* _PASSAGE SHOWN_
....
Thursday, 16 July 2009

Fun with contracts

I've just finished a 3-day teacher training course - Teaching Legal English - which went very well, but which completely took over my week. (Apparently it's been hot and sunny ...)

One of the great things about teacher training is that it forces you to hunt back through your old materials from years ago, looking for inspiration. This week I stumbled across some work I did about 5 years ago, when I first got involved in legal English. Like most materials writers, I tend to dismiss my old work as hopelessly naive and embarrassing, but revisiting old stuff can remind you that it wasn't so bad after all.

Anyway, the materials I found related to extracts from contracts - how to understand them and how to write them.

The first exercise is about commas: students have to draw lines to show relations between different types of commas: list commas (e.g. A, B and C) and enclosing commas (e.g. ... including, but not limited to, the following ...).

Sorry if you can't read it clearly - I've copied the text below this paragraph just in case. Anyway, the point is, when you've done the intial matching, you find you're left with about 4 commas that don't match up with anything ... or rather they match up with each other over long distances. In the above extract, for example, the comma before "in each case" leads all the way back to the one after "expenses", 5 lines above. This sort of untangling exercise REALLY helps me to understand the complex relationships within monster sentences like the one above. So I guess they should help students too, not only when reading such sentences but also when drafting their own.
....
* _TASK INSTRUCTIONS_
Answer these questions from the post above about contracts, one line each:
(a) How many days did the teacher training course last, and what was its title?
(b) About how many years ago did the writer do the work that turned up this week?
(c) The comma before "in each case" leads back to which other comma?

* _MATERIAL PROVIDED_
....
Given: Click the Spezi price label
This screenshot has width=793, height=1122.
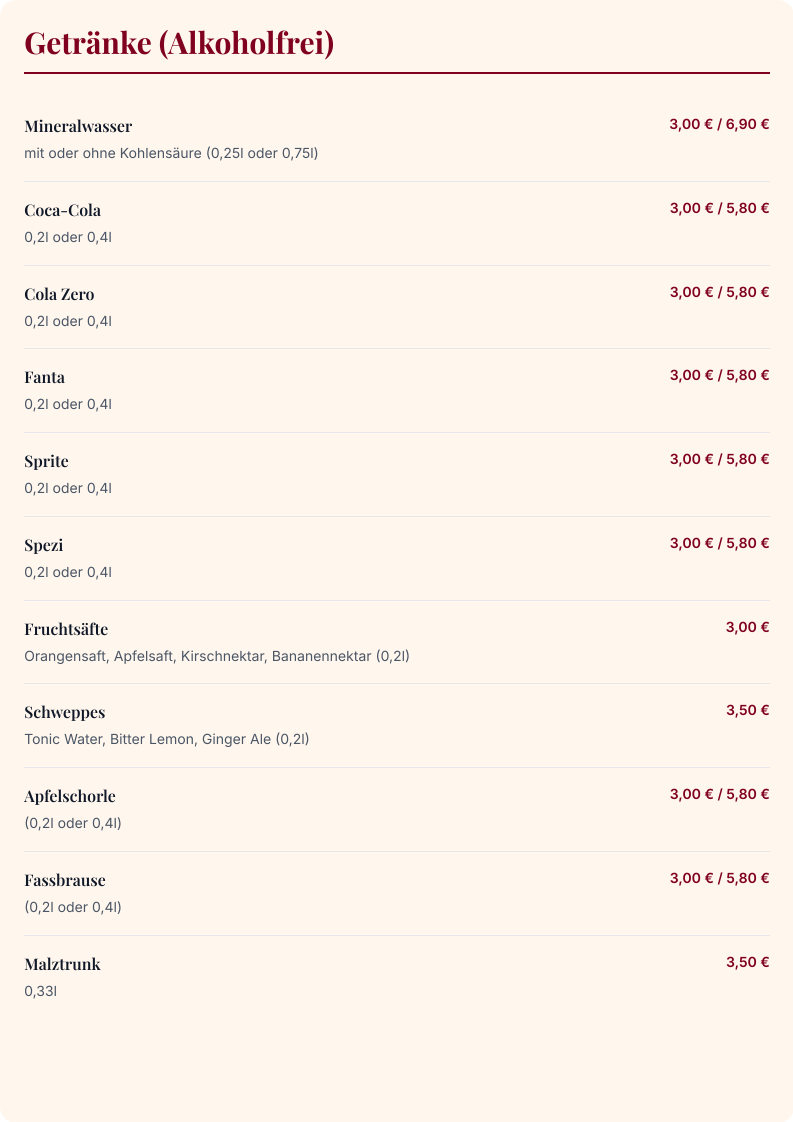Looking at the screenshot, I should click(x=719, y=543).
....
* _SOLUTION TO THE PROBLEM_
(a) Three days; Teaching Legal English.
(b) About 5 years ago.
(c) The one after "expenses", 5 lines above.